The Court has reserved the question of whether the other files' existence and contents
are relevant and admissible regarding Fields's Monell claim against the City.
15
see also id. at 448-49 (evidence that could be used to attack integrity of investigation is
subject to Brady disclosure obligations).
This does not mean that Fields is entitled to summary judgment regarding his
due process claim to the extent it involves the street file. He is not, for two reasons.
First, his allegations involving the street file are not a separate claim for relief; rather
they constitute a piece of the due process claim asserted in Count 1 of his third
amended complaint. Although Federal Rule of Civil Procedure 56(g) permits a court,
when it does not grant summary judgment, to identify facts not genuinely in dispute and
treat them as established, the rule makes this discretionary, saying that a court "may"

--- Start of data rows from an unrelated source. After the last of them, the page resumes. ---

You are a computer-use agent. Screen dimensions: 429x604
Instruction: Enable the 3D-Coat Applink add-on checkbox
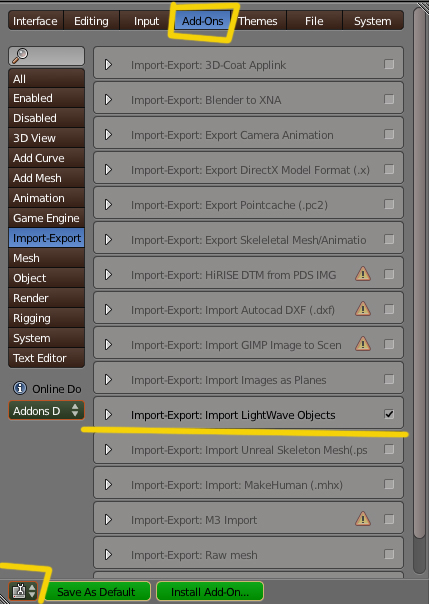(389, 64)
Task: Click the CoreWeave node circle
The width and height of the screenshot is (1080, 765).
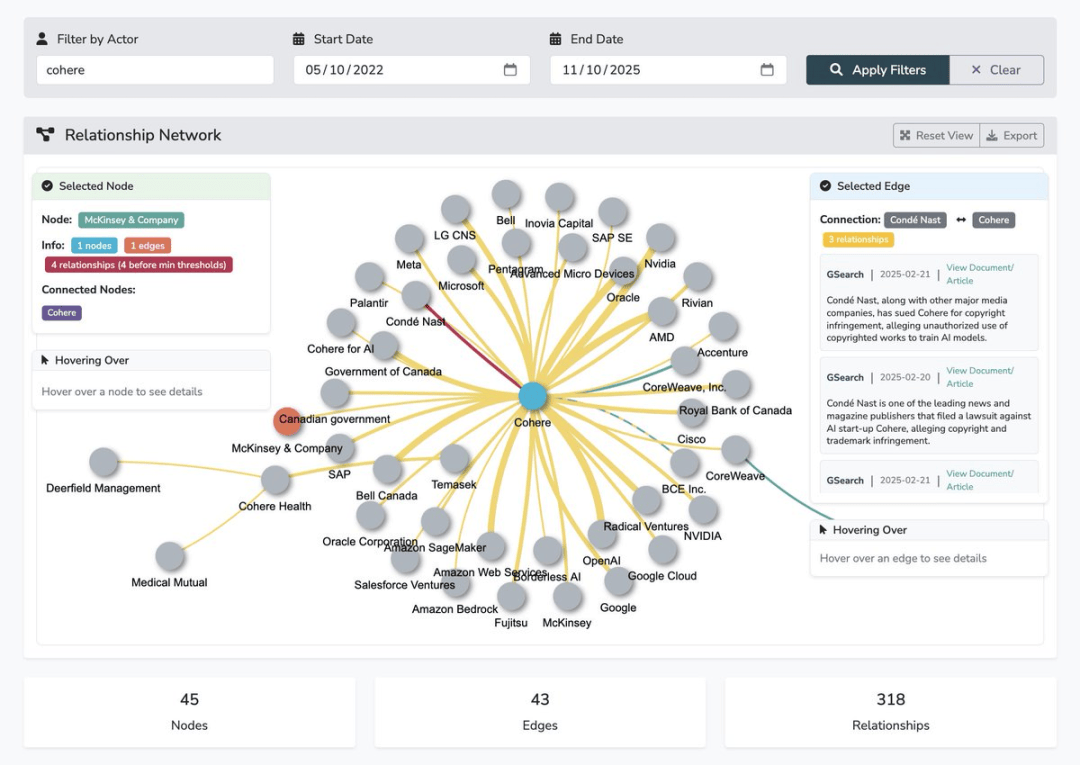Action: 735,450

enter an order identifying any material fact not genuinely in dispute. The Court sees no
good reason, and Fields has offered none, to single out this particular slice of his due
process claim and take it out of the jury's hands. Second, and more importantly for
summary judgment purposes, the Court agrees with defendants that a reasonable jury
could find the information immaterial as Brady and its progeny define that term. The
Court will address elsewhere in this decision whether the allegations regarding the
street file form a basis for denying summary judgment as to particular defendants.
4.
Personal involvement of individual defendants
Liability under section 1983 "requires personal involvement in the alleged
constitutional deprivation." Munson v. Gaetz, 673 F.3d 630, 637 (7th Cir. 2012) (internal
quotation marks omitted). Each individual defendant argues that Fields cannot prove
this. The Court deals with each in turn.
David O'Callaghan. Fields has offered evidence from which a jury reasonably
could find that defendant O'Callaghan participated in inducing Randy Langston, Gerald
16
Morris, and perhaps others to fabricate evidence of Fields's involvement in the
Smith/Hickman murders. First, Morris has submitted an affidavit that, despite
defendants' attempts to reinterpret it, describes what a jury reasonably could conclude
was a concerted effort by O'Callaghan and an unnamed detective to get Morris to
falsely identify Fields as a participant, even though Morris had told police he had not
seen the faces of the shooters. Second, Langston testified at the penalty phase of
Fields's first trial that he had been induced by O'Callaghan to falsely implicate Fields.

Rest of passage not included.